Внушать, что главное – быть живым. И что быть живым – это иметь силу и наращивать её. Ибо без неё невозможно бороться. С самим же собой. Со всем сущим. Без неё не искоренишь зла.
И что человек лучше самого себя. А небеса – лучше земли. И нельзя просто пребывать, как просто пребывает яблоня. И всё остальное на земле, что не есть человек. Что просто пребывать – низменно. И что поэтому пребывание на земле должно быть войной за вознесение на небеса. Война с собой. Со всем сущим.
Спасение.
Небесное Царство.
Новый Иерусалим.
Мечта.
Цель.
Надежда.
Борьба с сатаной…
Всё это – человек. Царство Сатаны. Исчадие ада.
Всё это, наконец, хуже, хуже, хуже, чем яблоня.
98. Погода была – как предупреждение…
…Вселившийся в меня и Сидящий во мне ничего этого мне не нашёптывал. Он просто пребывал во мне. И своим пребыванием скрывал во мне от меня мою же силу. И все эти мысли, сознавал я, всплыли в моей голове от развернувшегося бессилия.
Но это бессилие есть не слабость, а другое. Другая сила. Та самая, которая сделала во мне ненужной мою собственную. Прежнюю. Которая затерялась во мне как раз потому, что стала вдруг мне ненужной.
Я осмотрелся. В гостиной было тихо. И не было движения. Лишь суетился маятник в шкафу времени – и, как прежде, прокалывал своим тиканьем точки в тугой пелене пустоты.
Вспомнился и прежний вопрос: между чем всё-таки раскачивается маятник постижения жизни?
На полпути между часами и мною стоял стул, на котором сидел Ёсик. Стул был пустой. Ёсик ушёл. Ушёл ли Ёсик – или вселился в меня? Рядом с его пустым стулом стоял другой. Тоже пустой. Ушёл ли Лаврентий – или вселился в меня?
Я развернул голову в другую сторону. Ушёл ли Мао – или вселился в меня?

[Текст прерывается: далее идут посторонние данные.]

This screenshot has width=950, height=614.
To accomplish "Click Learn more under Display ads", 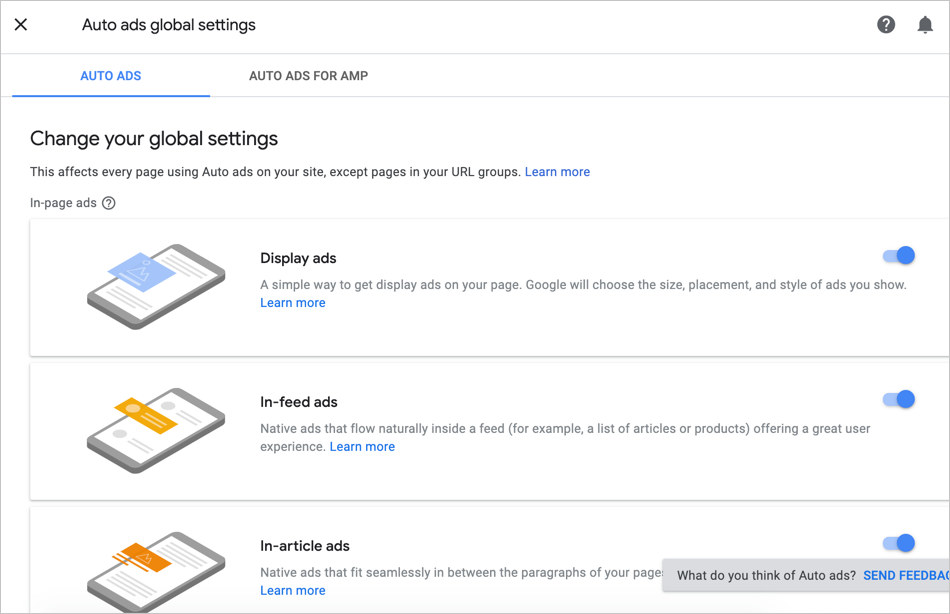I will [x=292, y=303].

Вся вселенная причудилась мне вдруг тихой и пустой. Ничего – кроме мириады пустых стульев. Всех на свете людей куда-то выдуло. Все вдруг исчезли в мгновенном и бесшумном Армагеддоне.
Остался лишь я… Но исчезли ли все – или вселились в меня?
Маятник постижения жизни раскачивался теперь между двумя одинаковыми ответами.
Мне стало холодно. Я медленно поднялся со своего стула, оглянулся на него, тоже теперь пустой, и побрёл в кабинет. Мао прав: «Вам надо улецься в кровать…» Которой у меня не было.
Был диван. Я взглянул на него и стал искать синий плед. Черчиллевский.
Он завалился за спинку. Встряхнув его, я вспомнил про яблоню. Подошёл к двери в сад и припал к стеклу.
Нет, ей было не холодно. Ветер не сбивал уже холстину с тонких веток. Его уже не было.
И снег падал теперь густой, спокойный и ровный – прямые белые спицы между белым небом и белой землёй.
Как дождевые нити в кумранской пустыне. Которые связали её с бесцветным небом в тот самый день, когда в Ёсика вселился Учитель. «Погода была – как предупреждение», вспомнил я…
99. Запомни себя, Спаситель!
Уже засыпая, я увидел Учителя. Таким, каким видел в детстве. На кресте. С терновым венцом на окровавленном лбу. С поникшей головой. С острыми скулами. С сухими губами. С прикрытыми веками. Которые он раскроет только в самом конце. Чтобы воздеть очи к небесам, выдохнуть «Свершилось!» и уронить голову на грудь.
Спася человечество.
Всё теперь я так и увидел. Он уронил голову, испустил дух и спас человечество…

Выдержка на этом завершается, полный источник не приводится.